Accurate reference values are essential for the correct interpretation of laboratory tests and clinical decision-making. Reference values should be established by testing a large number of healthy individuals. The results are then averaged and a range (plus or minus 2 standard deviations of the mean) of ‘normal’ values are established. The reference range of a test may be affected by the age and sex of the patient, and the variation is higher in some tests than in others.  Because of this, reference values should be divided in groups according to age and gender, and ideally also according to ethnicity and geographical region.

Different laboratories use different kinds of equipment and testing methods, and therefore each laboratory must establish its own reference ranges using their own results data. Theoretical reference ranges exist but they are far from being standard and each laboratory should supply its own reference values, which are true for the local population, when reporting the results of a test.

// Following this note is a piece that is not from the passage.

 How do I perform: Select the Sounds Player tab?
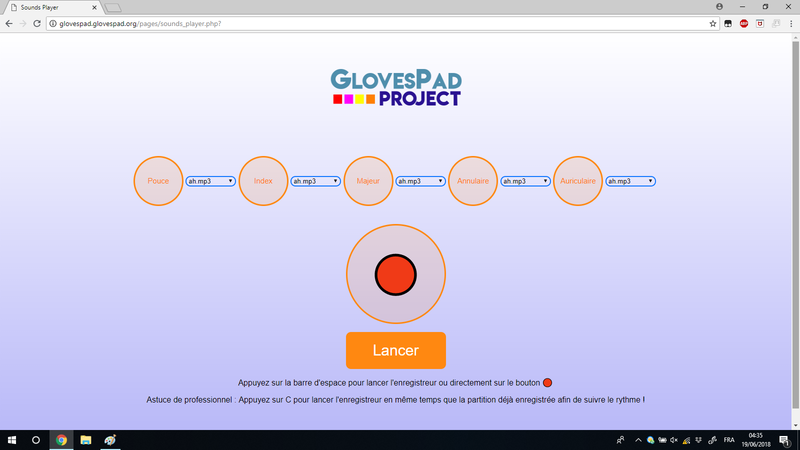[x=55, y=7]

Establishing locally derived reference ranges can be challenging as it requires selecting the right reference population and collecting and processing large numbers of samples from individuals that meet the inclusion criteria and represent relevant demographic groups. Because of this, many laboratories in resource-constrained settings use values from Western populations as reference, although previous studies have found significant differences between populations from distinct geographical regions or ethnicity.

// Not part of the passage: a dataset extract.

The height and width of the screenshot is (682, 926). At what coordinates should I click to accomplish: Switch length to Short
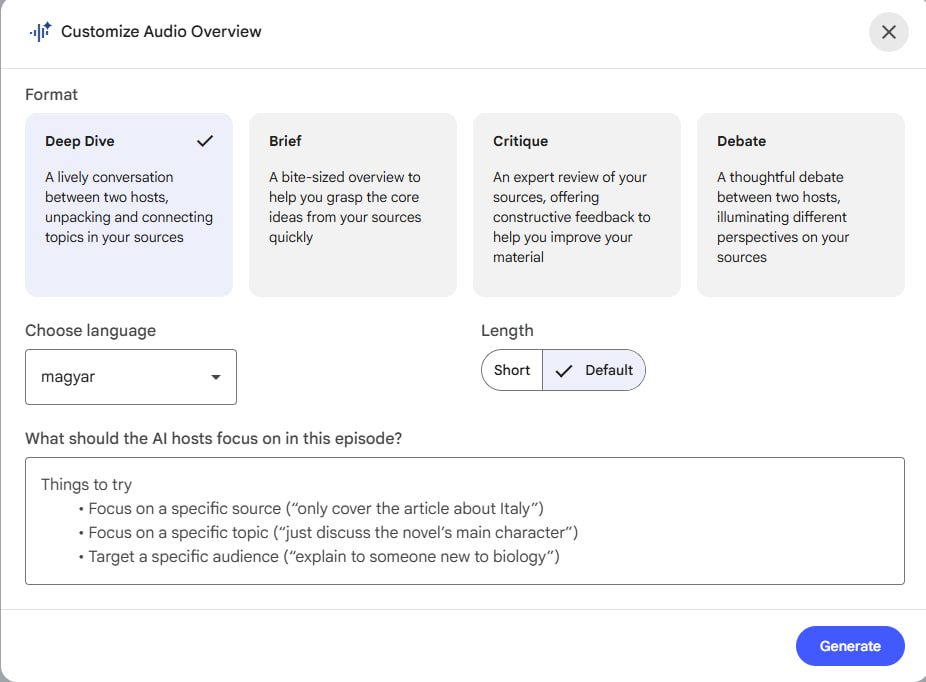click(512, 370)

Plos One recently published three articles about research groups in different parts of Africa (Nigeria, Mozambique and Botswana) working to establish haematology and clinical chemistry reference rangesfor their local healthy adult populations. The studies showed significant gender differences, as previously known, but more importantly, they demonstrated significant differences in normal laboratory ranges between the studied populations and other African and Western populations. Such dissimilarities could be due to differences in geographical locations, climate, dietary habits, and environmental factors or distinct ethnic characteristics.

The findings of these studies underscore the need to establish region-specific clinical reference ranges for different populations in order to improve the interpretation of laboratory test results and health care delivery.